Kenijski rząd zapowiedział wybicie 6 mln sztuk wikłacza czerwonodziobego, odpowiedzialnego za niszczenie plonów.
Eksperci ostrzegają, że taka taktyka może mieć negatywne skutki dla ludzkiego zdrowia i całego ekosystemu.
Ogromne straty
Kenia zanotowała w ostatnim czasie znaczne straty, spowodowane żerowaniem na jej terytorium wikłaczy czerwonodziobych. Ptaki zniszczyły już 120 ha upraw ryżu, a zagrożonych jest kolejne 800.
Kraj nawiedziła także susza, która uszczupliła areał dziko rosnących traw, których ziarnami żywią się ptaki. Zmusiło je to do żerowania na polach.
Wikłacz zjada dziennie ok. 10 gramów zbóż. Farmerzy z zachodniej Kenii spodziewają się strat rzędu 60 ton zbóż i 50 mln dolarów w związku z obecnością ptactwa na polach.
Eksperci zaznaczają jednak, że likwidacja milionów okazów wikłaczy może doprowadzić do ekosystemowej katastrofy. Problem odczuć mogą np. gatunki drapieżne, żywiące się wikłaczami.

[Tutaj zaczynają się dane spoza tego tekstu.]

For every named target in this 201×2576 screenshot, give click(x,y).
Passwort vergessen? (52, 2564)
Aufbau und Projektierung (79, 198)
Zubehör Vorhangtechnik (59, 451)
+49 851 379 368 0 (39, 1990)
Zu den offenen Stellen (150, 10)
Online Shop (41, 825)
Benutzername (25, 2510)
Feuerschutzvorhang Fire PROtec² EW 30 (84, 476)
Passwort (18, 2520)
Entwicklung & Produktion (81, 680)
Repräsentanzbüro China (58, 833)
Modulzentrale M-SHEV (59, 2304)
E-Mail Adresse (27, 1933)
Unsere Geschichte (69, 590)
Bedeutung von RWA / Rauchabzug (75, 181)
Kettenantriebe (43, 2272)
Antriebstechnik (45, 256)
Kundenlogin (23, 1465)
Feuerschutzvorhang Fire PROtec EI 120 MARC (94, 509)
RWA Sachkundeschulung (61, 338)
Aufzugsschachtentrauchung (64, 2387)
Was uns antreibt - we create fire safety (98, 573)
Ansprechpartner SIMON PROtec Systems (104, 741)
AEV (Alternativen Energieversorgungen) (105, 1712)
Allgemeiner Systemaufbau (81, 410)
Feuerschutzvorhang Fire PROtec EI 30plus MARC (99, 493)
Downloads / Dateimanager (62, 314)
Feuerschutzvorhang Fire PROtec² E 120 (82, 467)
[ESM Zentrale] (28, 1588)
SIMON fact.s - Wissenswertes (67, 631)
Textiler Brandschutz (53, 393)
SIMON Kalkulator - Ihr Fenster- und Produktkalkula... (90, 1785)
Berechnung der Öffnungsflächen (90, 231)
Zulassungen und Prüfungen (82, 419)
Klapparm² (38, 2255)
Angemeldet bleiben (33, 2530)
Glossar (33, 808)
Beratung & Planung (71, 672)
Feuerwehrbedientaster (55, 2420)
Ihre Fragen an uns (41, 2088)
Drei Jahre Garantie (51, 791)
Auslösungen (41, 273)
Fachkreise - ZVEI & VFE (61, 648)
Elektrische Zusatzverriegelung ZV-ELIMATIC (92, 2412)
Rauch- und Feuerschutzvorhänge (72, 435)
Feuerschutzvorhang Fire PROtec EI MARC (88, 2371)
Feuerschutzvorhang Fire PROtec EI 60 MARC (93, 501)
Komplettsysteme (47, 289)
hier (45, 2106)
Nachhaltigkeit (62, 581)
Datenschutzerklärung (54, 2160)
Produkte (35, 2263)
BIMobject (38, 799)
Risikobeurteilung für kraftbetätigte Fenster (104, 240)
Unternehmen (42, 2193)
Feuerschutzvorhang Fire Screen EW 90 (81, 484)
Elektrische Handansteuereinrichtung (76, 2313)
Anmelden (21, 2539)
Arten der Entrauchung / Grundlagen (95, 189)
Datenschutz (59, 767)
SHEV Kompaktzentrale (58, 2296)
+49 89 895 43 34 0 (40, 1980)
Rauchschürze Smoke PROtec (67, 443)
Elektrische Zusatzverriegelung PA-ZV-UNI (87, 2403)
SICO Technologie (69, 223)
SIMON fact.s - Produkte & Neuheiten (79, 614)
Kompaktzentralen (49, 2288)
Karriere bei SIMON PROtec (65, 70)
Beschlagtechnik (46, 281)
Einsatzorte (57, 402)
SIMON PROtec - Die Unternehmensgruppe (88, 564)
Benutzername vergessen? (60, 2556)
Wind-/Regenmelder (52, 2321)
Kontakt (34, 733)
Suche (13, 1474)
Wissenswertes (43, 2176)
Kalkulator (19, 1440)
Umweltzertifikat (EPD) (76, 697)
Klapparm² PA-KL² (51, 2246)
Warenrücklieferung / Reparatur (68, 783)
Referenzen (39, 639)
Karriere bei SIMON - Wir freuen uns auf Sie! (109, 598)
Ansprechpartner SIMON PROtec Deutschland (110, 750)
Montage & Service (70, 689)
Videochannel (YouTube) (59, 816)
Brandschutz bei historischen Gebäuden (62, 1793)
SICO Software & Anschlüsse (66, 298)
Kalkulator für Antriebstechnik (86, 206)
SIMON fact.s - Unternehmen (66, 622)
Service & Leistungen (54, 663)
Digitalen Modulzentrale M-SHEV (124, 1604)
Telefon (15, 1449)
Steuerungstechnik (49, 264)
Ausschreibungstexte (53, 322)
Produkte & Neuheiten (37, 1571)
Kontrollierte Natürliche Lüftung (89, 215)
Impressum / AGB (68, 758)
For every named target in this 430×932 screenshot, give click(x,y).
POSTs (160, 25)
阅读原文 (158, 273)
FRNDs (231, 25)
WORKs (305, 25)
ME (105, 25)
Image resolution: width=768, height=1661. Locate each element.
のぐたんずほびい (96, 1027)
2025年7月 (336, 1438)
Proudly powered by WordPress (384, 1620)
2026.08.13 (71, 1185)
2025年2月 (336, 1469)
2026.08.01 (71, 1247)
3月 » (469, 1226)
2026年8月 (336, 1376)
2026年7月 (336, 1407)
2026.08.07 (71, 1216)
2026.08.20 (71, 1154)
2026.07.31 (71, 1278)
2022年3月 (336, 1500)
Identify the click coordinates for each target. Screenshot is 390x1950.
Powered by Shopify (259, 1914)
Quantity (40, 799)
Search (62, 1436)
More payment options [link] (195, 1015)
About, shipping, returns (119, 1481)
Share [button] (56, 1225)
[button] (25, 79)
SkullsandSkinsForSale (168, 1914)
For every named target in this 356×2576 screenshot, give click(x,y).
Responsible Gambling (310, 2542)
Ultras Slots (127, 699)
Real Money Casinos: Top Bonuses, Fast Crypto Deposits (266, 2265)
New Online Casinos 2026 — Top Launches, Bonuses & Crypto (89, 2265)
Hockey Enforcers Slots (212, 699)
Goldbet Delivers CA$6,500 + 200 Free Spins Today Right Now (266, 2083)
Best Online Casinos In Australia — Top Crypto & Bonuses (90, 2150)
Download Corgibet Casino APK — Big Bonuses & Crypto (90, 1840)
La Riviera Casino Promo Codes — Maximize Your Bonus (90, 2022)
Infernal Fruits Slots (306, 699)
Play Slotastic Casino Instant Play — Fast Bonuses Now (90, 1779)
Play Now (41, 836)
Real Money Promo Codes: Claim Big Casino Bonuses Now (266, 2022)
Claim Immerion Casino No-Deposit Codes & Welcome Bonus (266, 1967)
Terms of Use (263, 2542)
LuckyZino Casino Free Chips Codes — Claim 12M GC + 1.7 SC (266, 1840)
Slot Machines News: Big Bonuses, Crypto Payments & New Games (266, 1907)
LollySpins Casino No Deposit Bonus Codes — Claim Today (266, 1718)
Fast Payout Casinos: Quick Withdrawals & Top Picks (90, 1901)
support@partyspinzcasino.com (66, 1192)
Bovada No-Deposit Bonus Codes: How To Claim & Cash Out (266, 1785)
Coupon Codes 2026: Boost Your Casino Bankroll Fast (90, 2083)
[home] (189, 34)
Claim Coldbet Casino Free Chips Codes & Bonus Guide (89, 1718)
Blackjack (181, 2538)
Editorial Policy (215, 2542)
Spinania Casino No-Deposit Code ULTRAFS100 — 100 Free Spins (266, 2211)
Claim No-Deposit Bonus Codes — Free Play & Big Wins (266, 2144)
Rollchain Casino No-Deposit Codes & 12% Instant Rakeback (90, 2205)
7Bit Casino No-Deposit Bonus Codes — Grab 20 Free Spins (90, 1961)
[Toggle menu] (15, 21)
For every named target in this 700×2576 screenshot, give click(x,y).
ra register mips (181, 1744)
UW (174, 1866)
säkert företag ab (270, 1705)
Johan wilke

Według naukowców nie ma skutecznej i bezpiecznej metody eksterminacji szkodników. Ich szacowana afrykańska populacja wynosi 1,5 mld.
Kenijski rząd postanowił rozprawić się z ptakami za pomocą fosfoorganowego pestycydu, jakim jest fention. Eksperci podkreślają, że może on zaszkodzić nie tylko wikłaczom, ale i przedstawicielom innych gatunków oraz ludziom.
„Fention może zatem ranić lub zabijać w sposób nieselektywny, co w konsekwencji może mieć niekorzystny wpływ na organizmy niebędące celem działania” – podsumowali badacze.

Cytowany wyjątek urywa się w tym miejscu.